Missing context data in TN alarm's description/recommended action when TN and manager are in different versions

book

Article ID: 345756

calendar_today

Updated On:

Products

VMware NSX

Issue/Introduction

  • Alarm context data keys might change between different NSX releases. The alarm framework has logic to only send current version supported alarm context key-value pairs to syslog/alarms and collector/snmp trp.
  • If a Transport Node (e.g. edge node or host node) and manager are in different versions, the TN will only send its version's supported context key-values pairs to manager, which might be different than what the manager supports.
  • This will result in missing context data in the TN alarm's description/recommended action if TN nodes and manager nodes are in different versions.
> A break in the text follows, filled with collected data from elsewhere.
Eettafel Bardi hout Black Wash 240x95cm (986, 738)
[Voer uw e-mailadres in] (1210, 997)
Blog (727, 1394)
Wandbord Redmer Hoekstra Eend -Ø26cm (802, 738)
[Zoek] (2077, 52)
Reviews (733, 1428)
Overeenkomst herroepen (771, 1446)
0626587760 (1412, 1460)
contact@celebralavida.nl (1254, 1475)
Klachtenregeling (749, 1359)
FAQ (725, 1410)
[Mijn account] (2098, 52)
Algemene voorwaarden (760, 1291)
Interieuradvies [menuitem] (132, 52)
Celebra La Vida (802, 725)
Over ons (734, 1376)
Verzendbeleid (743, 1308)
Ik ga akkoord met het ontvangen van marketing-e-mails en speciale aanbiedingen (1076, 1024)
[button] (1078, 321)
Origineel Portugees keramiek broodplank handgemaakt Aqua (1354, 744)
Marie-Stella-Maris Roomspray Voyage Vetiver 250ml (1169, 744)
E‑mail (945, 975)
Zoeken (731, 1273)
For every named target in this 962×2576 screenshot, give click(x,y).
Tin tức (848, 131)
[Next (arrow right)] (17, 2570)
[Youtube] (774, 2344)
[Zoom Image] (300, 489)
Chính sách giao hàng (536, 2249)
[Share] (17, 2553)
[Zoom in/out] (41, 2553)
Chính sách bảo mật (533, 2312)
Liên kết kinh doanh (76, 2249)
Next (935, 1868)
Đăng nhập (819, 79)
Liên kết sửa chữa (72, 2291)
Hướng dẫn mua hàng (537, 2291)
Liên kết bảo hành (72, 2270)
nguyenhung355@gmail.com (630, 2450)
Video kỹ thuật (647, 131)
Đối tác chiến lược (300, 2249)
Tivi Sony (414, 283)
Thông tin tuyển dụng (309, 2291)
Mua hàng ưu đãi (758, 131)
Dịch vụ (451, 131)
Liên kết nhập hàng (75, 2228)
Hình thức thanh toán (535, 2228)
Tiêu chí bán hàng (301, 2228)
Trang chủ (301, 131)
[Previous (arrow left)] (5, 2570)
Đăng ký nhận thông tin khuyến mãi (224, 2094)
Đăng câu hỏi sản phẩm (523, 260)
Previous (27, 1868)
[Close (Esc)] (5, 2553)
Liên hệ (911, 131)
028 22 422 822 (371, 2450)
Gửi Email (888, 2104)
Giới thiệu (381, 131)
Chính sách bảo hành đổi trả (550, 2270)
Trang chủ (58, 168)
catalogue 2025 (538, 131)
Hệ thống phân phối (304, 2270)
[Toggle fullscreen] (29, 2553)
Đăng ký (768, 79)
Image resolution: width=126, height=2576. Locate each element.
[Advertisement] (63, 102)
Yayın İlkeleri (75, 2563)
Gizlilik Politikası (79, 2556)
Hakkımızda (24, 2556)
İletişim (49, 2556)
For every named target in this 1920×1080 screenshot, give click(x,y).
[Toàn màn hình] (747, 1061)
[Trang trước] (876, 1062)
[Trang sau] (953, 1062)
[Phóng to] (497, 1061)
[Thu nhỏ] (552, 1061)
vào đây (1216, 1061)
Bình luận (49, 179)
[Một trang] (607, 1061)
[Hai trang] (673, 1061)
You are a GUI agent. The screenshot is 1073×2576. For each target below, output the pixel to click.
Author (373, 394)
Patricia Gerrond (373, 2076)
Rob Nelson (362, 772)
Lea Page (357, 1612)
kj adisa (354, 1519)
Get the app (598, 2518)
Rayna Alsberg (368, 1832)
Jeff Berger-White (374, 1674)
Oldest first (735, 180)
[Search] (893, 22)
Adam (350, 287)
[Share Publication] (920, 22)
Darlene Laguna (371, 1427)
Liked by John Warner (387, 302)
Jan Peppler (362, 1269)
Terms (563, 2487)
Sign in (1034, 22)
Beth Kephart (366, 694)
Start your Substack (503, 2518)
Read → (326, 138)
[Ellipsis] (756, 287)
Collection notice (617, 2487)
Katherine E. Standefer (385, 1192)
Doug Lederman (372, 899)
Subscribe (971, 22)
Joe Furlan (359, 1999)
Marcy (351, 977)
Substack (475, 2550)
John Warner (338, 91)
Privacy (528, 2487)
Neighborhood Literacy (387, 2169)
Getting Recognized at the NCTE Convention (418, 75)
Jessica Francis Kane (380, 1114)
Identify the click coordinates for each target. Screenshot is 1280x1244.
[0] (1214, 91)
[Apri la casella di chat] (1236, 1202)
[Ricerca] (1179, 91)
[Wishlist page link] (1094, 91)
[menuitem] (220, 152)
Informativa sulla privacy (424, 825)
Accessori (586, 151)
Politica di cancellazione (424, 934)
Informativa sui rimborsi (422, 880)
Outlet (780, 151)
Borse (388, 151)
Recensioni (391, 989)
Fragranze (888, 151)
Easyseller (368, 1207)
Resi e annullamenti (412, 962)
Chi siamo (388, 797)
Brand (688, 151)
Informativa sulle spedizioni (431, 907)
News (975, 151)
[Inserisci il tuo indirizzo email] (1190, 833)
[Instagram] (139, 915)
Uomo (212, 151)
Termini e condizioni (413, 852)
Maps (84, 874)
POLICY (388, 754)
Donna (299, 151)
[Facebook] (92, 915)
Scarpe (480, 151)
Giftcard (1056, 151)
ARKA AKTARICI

An example of this would be the following alarm:
Edge Health:
Edge CPU Usage High
The CPU usage on Edge node {{entity_id}} has reached 90% which is at or above the high threshold value of 60%. 

Environment

VMware NSX-T

Cause

  • As an example the edge_health.edge_cpu_usage_high alarm, will use the following keys for the different versions:

In 3.2.x the context data’s keys that the feature sends to the alarm framework are:

 entity_id, system_resource_usage 

and the alarm framework support keys are: 

entity_id, system_resource_usage

In 4.2, the context data’s keys that the feature sends to the alarm framework are: 

entity_id, transport_node_name, transport_node_address, system_resource_usage


and the alarm framework support keys are: 

transport_node_name, transport_node_address, system_resource_usage
  • With a 4.2 edge and a 3.2.x NSX manager, the edge will only send context key-value pairs: transport_node_name, transport_node_address, system_resource_usage to a 3.2.x manager.
  • But 3.2.x manager also needs "entity_id" to fulfill its description. This will result with the following alarm description in a 3.2.X Manager.
The CPU usage on Edge node {{entity_id}} has reached 90%" in Description in 3.2.x manager

Resolution

  • The alarm missing context issue is resolved by completing the NSX upgrade, so the NSX Manager has been upgraded to the same version as the transport nodes.
  • Please note all the alarms will be deleted after the manager upgrade.
  • If the issue triggering the alarm is still there, then a new alarm will be raised.
  • Since the edge and manager versions match now, the description/recommended action will be filled with the expected context data.